Your task | Please could you give again the lines from the one holding "Task: Open three-dot" through the final line of the data below, exactly, with no other lines?

Records from a data collection |
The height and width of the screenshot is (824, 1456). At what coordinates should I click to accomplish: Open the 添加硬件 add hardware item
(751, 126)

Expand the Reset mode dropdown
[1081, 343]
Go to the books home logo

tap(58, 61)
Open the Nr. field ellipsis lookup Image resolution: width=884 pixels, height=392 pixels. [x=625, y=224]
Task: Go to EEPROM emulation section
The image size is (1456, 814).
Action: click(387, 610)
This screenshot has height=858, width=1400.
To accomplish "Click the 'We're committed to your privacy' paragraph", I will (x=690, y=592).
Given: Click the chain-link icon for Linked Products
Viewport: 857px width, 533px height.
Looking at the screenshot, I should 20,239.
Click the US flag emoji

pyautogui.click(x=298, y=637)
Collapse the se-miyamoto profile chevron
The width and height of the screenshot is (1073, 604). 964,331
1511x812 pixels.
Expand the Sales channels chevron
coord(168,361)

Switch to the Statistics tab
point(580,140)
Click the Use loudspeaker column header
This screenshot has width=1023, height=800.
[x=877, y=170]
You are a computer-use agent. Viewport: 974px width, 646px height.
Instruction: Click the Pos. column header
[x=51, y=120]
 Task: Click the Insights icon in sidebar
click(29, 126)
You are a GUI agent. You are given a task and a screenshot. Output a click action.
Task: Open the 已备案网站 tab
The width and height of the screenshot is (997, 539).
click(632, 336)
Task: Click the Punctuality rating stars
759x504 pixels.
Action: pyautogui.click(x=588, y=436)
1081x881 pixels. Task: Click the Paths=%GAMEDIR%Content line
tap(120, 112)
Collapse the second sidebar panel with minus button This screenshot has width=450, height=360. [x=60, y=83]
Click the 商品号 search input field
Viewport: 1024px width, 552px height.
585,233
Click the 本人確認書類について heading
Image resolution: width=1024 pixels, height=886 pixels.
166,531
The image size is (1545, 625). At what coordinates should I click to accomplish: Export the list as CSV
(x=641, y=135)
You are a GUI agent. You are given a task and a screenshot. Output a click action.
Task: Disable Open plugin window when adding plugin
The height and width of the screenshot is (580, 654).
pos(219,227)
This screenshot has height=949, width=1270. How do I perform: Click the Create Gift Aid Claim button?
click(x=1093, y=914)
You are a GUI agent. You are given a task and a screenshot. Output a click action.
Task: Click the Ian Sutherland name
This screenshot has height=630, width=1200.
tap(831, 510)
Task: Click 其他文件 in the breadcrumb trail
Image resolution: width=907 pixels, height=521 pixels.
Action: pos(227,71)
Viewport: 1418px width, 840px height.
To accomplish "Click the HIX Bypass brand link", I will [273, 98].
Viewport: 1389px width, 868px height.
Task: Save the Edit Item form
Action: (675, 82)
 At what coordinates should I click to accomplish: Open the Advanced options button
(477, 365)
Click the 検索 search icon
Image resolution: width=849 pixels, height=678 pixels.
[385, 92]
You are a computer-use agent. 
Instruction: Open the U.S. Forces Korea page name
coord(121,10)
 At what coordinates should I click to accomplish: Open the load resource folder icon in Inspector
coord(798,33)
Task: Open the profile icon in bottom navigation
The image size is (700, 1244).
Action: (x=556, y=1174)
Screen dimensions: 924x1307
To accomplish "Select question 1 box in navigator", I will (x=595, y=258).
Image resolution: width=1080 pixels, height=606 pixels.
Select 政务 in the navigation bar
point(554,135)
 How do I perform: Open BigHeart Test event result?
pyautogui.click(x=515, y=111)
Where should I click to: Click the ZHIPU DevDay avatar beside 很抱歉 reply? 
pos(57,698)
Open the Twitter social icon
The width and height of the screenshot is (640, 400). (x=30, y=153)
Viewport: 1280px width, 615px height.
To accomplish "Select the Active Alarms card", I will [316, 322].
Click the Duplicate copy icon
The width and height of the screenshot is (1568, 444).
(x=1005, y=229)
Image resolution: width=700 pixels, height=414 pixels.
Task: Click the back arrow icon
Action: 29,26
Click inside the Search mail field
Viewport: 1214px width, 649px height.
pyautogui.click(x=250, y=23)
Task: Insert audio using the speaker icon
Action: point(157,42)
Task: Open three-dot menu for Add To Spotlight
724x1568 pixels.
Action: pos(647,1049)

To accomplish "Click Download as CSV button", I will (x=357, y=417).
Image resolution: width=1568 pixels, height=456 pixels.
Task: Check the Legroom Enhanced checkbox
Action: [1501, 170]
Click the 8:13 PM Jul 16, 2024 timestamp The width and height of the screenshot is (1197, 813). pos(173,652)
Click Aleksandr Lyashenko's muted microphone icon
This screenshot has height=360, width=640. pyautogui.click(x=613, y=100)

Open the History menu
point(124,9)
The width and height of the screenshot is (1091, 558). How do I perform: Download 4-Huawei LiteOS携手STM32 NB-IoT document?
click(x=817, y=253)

Written solution |
Task: Open three-dot menu for Add To Spotlight
724x1568 pixels.
Action: pos(647,1049)

To accomplish "Click Download as CSV button", I will (x=357, y=417).
Image resolution: width=1568 pixels, height=456 pixels.
Task: Check the Legroom Enhanced checkbox
Action: [1501, 170]
Click the 8:13 PM Jul 16, 2024 timestamp The width and height of the screenshot is (1197, 813). pos(173,652)
Click Aleksandr Lyashenko's muted microphone icon
This screenshot has height=360, width=640. pyautogui.click(x=613, y=100)

Open the History menu
point(124,9)
The width and height of the screenshot is (1091, 558). How do I perform: Download 4-Huawei LiteOS携手STM32 NB-IoT document?
click(x=817, y=253)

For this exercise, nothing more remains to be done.